## [SOURCE MATERIAL]
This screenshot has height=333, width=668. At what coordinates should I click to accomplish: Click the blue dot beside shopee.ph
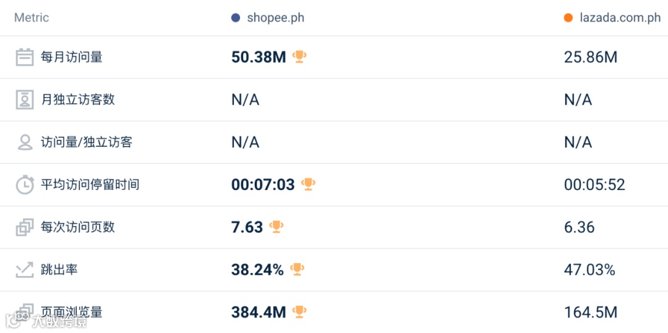pos(236,18)
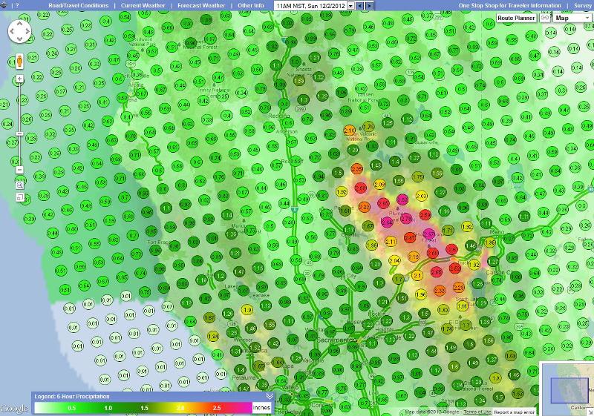Go to previous time step arrow
The image size is (594, 416).
pyautogui.click(x=360, y=6)
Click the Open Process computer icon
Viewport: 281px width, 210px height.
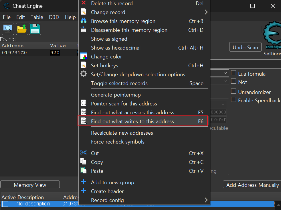pyautogui.click(x=8, y=29)
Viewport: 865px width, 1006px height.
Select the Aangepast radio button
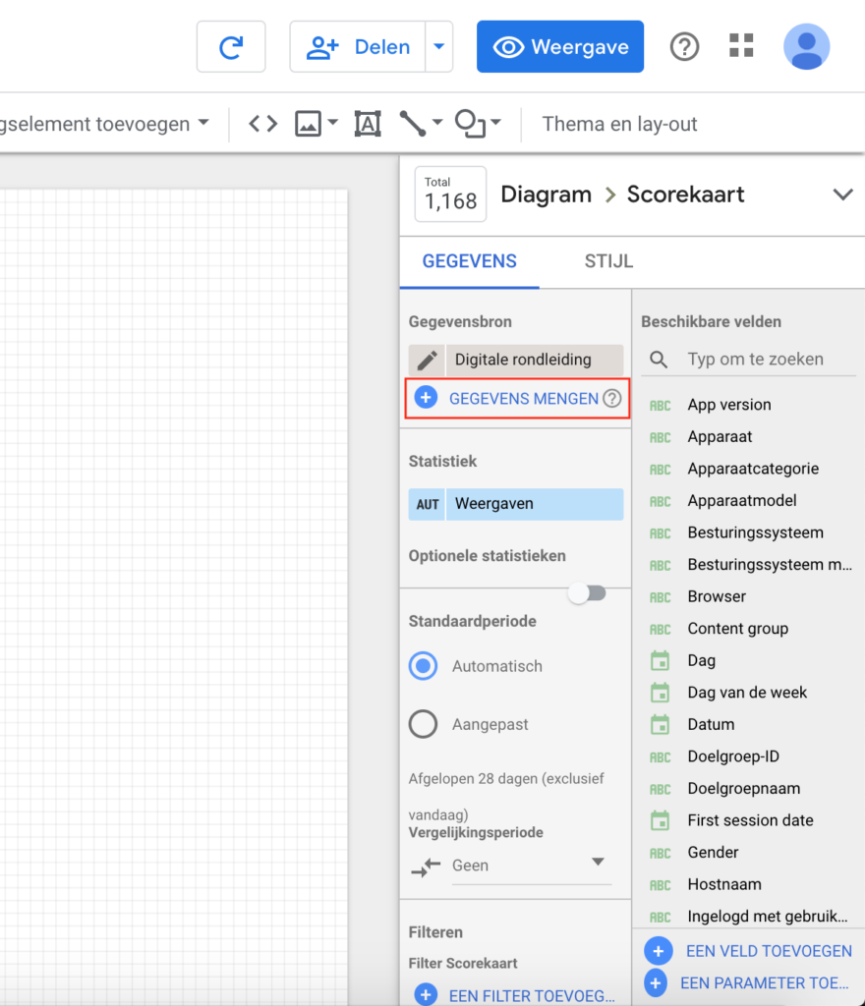[x=424, y=724]
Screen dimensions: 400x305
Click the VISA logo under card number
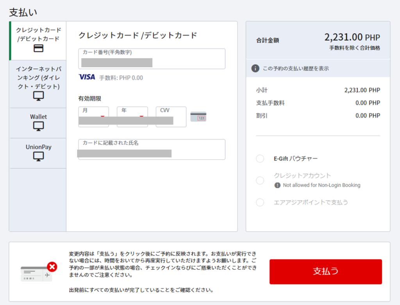point(87,77)
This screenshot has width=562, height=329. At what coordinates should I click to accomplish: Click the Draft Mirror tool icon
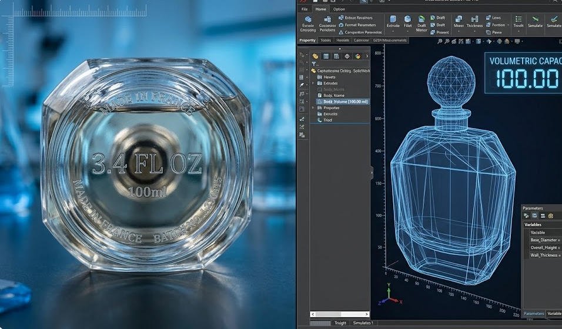422,19
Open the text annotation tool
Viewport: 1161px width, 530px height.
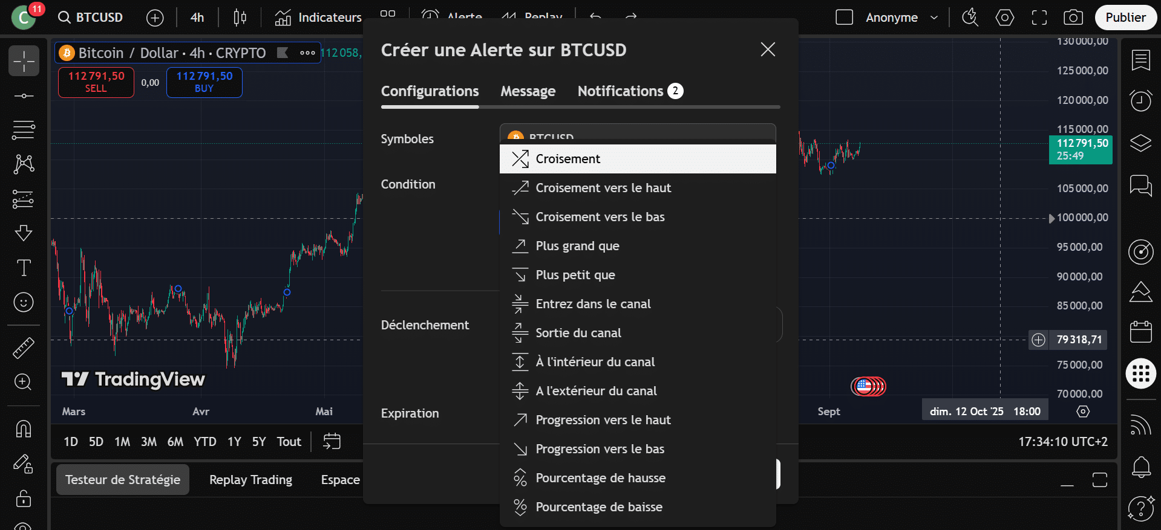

## [PROBLEM DESCRIPTION]
Once the pictures are set aside, output all of the data above verbatim.

## [WRITTEN ANSWER]
This screenshot has height=333, width=668. At what coordinates should I click to accomplish: Click the blue dot beside shopee.ph
pos(236,18)
Go to previous time step arrow
The image size is (594, 416).
pyautogui.click(x=360, y=6)
Click the Open Process computer icon
Viewport: 281px width, 210px height.
pyautogui.click(x=8, y=29)
Viewport: 865px width, 1006px height.
Select the Aangepast radio button
[x=424, y=724]
Screen dimensions: 400x305
Click the VISA logo under card number
point(87,77)
This screenshot has width=562, height=329. At what coordinates should I click to accomplish: Click the Draft Mirror tool icon
422,19
Open the text annotation tool
Viewport: 1161px width, 530px height.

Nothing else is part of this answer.